- [Task instructions]:
How many lines below include the string "avatar"? State the number alone.

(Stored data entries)
[Start of Attachment]

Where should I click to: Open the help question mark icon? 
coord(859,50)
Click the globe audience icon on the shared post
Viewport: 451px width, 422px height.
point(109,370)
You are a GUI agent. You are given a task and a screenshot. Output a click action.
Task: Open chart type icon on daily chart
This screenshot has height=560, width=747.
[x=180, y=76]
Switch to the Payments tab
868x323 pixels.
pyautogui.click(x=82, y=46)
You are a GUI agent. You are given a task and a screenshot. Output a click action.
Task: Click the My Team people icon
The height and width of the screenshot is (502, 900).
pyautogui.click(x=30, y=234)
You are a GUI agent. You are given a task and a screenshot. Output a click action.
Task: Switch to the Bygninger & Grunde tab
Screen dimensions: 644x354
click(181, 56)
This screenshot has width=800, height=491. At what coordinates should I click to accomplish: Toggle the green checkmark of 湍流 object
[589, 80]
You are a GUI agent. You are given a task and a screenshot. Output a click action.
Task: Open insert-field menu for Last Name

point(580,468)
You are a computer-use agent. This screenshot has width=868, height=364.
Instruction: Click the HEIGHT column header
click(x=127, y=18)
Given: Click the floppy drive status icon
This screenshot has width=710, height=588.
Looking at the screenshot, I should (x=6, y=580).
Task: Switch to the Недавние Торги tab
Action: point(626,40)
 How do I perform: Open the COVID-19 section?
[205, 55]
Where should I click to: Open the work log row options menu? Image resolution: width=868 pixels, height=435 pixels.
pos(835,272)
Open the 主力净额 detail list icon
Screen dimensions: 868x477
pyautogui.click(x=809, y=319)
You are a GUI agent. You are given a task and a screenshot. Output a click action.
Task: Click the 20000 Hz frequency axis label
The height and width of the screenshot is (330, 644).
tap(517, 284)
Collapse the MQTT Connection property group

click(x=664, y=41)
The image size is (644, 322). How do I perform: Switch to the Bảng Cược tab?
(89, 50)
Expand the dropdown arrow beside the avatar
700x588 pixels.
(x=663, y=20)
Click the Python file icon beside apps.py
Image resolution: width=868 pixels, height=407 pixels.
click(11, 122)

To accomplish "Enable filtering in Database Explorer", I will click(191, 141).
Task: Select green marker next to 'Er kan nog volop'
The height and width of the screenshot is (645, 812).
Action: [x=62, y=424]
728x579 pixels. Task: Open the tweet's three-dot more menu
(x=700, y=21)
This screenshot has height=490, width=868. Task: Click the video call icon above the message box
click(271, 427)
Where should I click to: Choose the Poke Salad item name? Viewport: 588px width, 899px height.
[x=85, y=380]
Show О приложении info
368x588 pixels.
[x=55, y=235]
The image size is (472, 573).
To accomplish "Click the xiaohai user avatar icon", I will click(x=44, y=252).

[End of Attachment]

- [Your response]:
2